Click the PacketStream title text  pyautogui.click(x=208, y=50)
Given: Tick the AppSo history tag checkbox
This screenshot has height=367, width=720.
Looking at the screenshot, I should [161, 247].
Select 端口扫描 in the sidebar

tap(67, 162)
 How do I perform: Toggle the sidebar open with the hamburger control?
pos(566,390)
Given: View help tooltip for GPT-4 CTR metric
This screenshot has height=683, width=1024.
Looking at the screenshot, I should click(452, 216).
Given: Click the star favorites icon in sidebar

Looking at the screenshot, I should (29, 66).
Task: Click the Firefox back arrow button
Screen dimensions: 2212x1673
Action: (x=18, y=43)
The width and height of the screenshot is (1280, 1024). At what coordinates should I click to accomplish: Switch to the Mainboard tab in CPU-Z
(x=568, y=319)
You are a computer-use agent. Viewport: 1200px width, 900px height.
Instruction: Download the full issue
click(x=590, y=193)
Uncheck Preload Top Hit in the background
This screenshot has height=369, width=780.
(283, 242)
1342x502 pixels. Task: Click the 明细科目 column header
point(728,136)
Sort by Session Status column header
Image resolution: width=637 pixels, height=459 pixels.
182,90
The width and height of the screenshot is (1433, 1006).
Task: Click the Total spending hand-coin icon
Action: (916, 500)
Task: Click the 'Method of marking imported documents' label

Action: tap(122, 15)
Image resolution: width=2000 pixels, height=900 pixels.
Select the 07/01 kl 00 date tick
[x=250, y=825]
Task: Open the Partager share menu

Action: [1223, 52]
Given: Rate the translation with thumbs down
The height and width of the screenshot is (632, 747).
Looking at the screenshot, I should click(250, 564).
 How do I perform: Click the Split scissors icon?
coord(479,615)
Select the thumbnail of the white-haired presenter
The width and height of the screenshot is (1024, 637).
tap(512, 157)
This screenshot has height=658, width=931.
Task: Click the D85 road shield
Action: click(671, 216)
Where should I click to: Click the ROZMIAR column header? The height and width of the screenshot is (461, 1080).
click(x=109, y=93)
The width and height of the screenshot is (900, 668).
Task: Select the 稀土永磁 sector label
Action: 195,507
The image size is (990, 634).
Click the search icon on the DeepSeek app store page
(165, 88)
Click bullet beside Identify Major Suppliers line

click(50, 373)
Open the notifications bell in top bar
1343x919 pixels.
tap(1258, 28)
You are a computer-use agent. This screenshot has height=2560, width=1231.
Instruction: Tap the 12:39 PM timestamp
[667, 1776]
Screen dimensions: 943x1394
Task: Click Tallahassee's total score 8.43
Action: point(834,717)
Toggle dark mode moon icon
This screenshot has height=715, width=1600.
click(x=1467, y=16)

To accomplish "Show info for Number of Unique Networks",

▸ INSTRUCTIONS TO FOLLOW
What is the number of lines in the records holding "computer"? Give the number alone.

▸ RESPONSE AREA
2